Name: Gregory Lippiatt
Position: Leverhulme Trust Early Career Fellow
School: History
Faculty: Arts and Humanities

Research interests:

Generally, I study baronial government in the twelfth and thirteenth centuries.  I am especially interested in their potential connexions with contemporary Christian movements of social and political reform that were being championed by the Cistercians, the friars, and the universities.  My current project is a study of governments established by French crusaders around the Mediterranean—not only in Syria but also in Greece, in southern France, in Sicily—in the thirteenth century.  My particular focus is on the theory and practice of these governments as they passed down through families, looking for points of continuity and divergence across cultural traditions and geographical regions.

What appealed to you about your Fellowship?

The Leverhulme Early Career Fellowships are very generous, both in terms of time (three years) and freedom to pursue one’s own project.  I was also very attracted to the School of History at UEA because of its great reputation and the strong medievalist community here.

 

“Life at the University has been wonderful; I’ve been made to feel very welcome…”

How's it going so far?

Very well. I've really enjoyed settling in with the School of History and digging into my research. I've already found some interesting leads for my project, and look forward to having the opportunity to pursue those further through archival research and location trips. Meanwhile, I've been able to have some very fruitful relationships and conversations with the members of the faculty here that have helped deepen my thinking about my work.

What’s life at UEA like?

I have enjoyed being in a lively regional centre that has escaped the fate of being an exurb of London.  Life at the University has been wonderful; I’ve been made to feel very welcome by my colleagues and the school staff.

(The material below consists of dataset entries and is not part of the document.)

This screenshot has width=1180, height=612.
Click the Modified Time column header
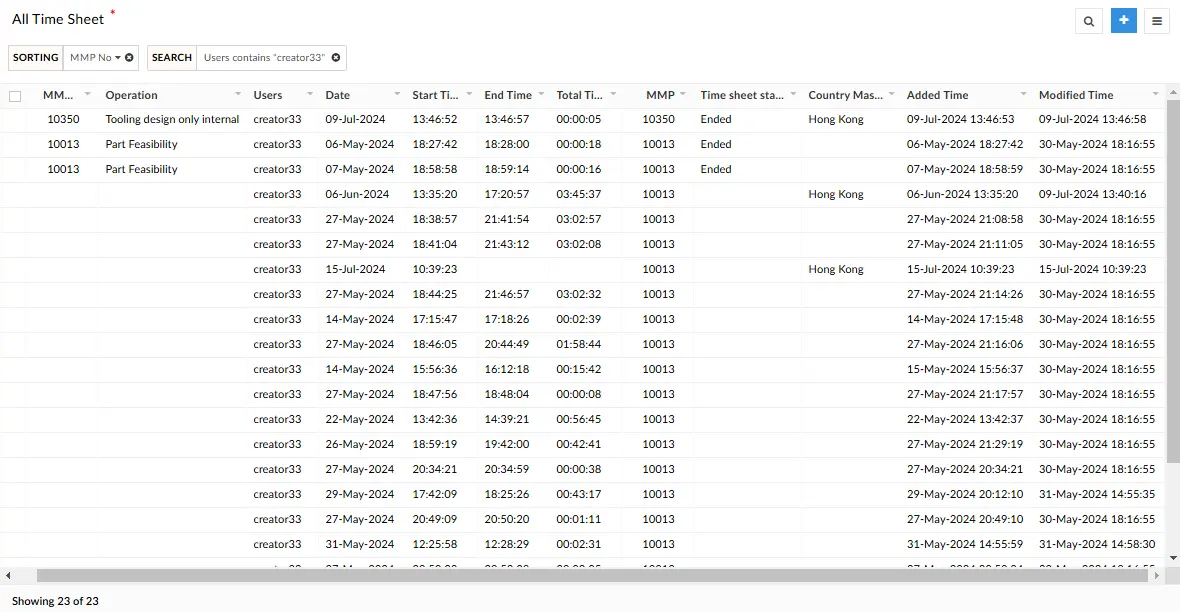tap(1077, 95)
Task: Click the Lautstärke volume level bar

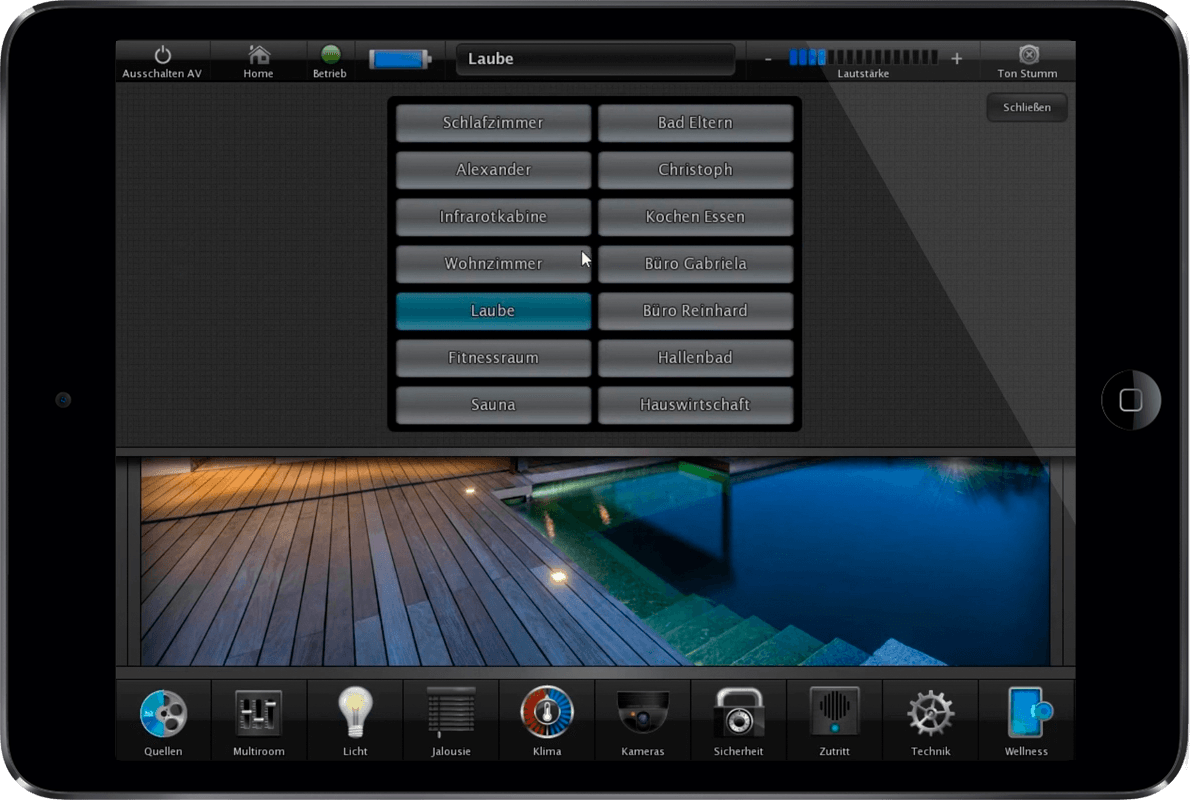Action: [863, 58]
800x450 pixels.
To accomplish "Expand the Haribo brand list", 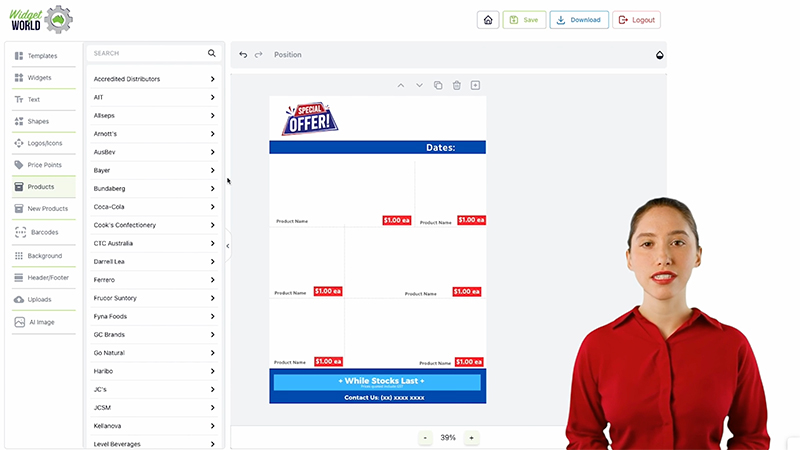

Any advice for would-be-Fellows?

Make sure that your project is something that inspires and animates you, rather than designing it for someone else. Find an institution that will cultivate that endeavour, rather than trying to fit yourself and your project into someone else's mould. I've found UEA to be a very encouraging environment for myself and my project, and that energy and interest will help maintain momentum on my project for the next three years.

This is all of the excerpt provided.